Avoid looking at correctable behavior situationally. “Bill is consistently late for work. How do I correct it?” This is focusing on what we don’t want and not focusing on the goals of the organization...which means we can end up missing the opportunity to really create what we do want. Do you want Bill to show up an exact time each day? Or do you want him to communicate better about his schedule? Are you worried about the impact of his behavior on the other employees? Or do you simply find it disrespectful? If we only try to eliminate what we don’t want, we probably are going to find ourselves creating frustration in the relationship and not getting what we really do want.

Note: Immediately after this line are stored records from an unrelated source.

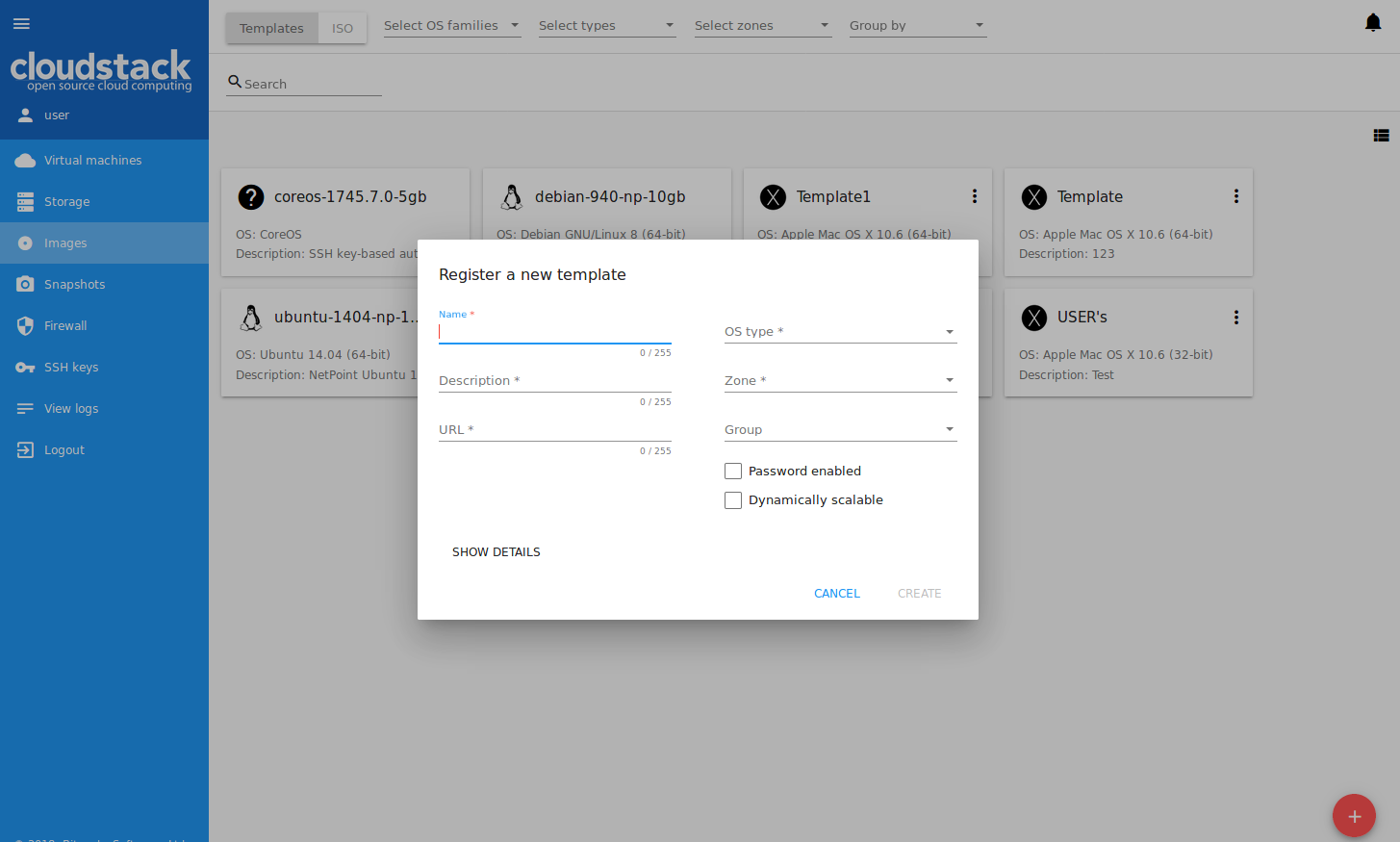
Task: Switch to list view icon
Action: [x=1381, y=136]
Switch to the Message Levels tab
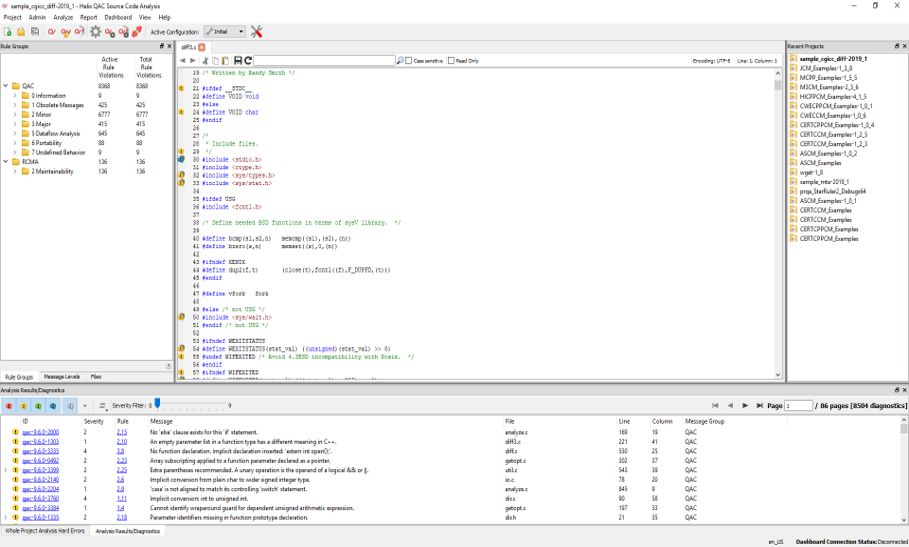909x547 pixels. click(62, 377)
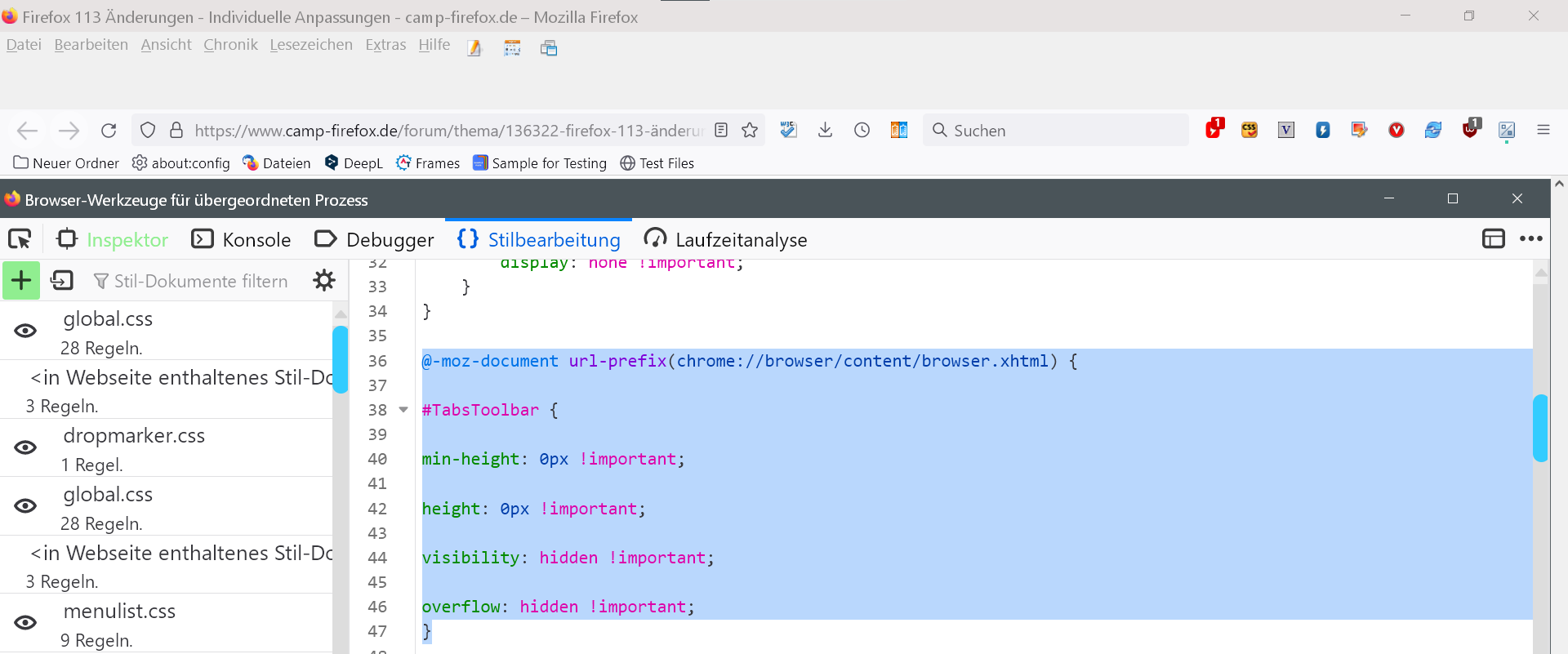Reload the page in Firefox
The image size is (1568, 654).
109,131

Leaders have a responsibility to do some work before we should expect a relationship where correction flows freely and openly. One of the fastest ways for feedback to be rejected is when it comes from someone who does know who they are themselves. They berate others for being sloppy, but you can’t even see the top of their desk. They expect their staff to do everything perfectly the first time, but they continually make mistakes in their responsibilities. Without knowing their own strengths and weaknesses, working on themselves and being humble enough to share their awareness, other employees will question any correction from that person.

Clear vision is required for a relationship that embraces correction. As leaders we must clarify what we have for expectations: What we are working create? What behaviors should get rewarded? Give the team the expectations and knowledge to complete the job satisfactorily up front. This sets the team up for success rather than just handing it off and wishing them luck only to berate them later for not doing it correctly or efficiently.

Leaders have a responsibility to model the way. It holds us to a higher standard. If we expect our employees to clean the windows, we not only need to show them how but to keep our own windows spotless. If we expect people to be punctual, we can’t be late. We also have to model a willingness to seek and accept feedback. Effective teams have information flowing up and down. We need to have the humility to show how to take correction ourselves.


What makes for effective correction?

  1. Focus on the behavior, not the person. Focusing on the person can damage the relationship and create resistance. Say, “We want to have all of the parts organized by machine. In looking through storage room, it’s better...but I need you to take another run through, ensuring everything is in the right bin.” Avoid saying things like, “You call that clean? Where did you learn to organize? I’d hate to see what your house looks like.”
  2. Learn how to use good questions. It’s easy to jump to conclusions and prematurely offer advice or guidance when we don’t have all the information. However, be very careful using questions that begin with “why.” Why, you ask? Think about it: “Why are you organizing the room like this?” If someone asks you like that you are now in a position to defend yourself. But try it as, “What issues could we run into with this system?” or “How do you see getting everybody on-board with this?” This opens up dialogue and discussion.
  3. Ask permission. This gives the other person choice and control. Comments like, “Hey, I’ve got a lot of experience in projects like this; how much coaching would you like from me along the way?” or, “I’ve noticed a few things about your approach—would you want any feedback?” or even, “There are a couple of concerns I have...My question for you is: How honest you want me to be?” make for a far more receptive audience than simply launching into offering unsolicited corrections. It becomes a conversation rather than a one-way judgment session.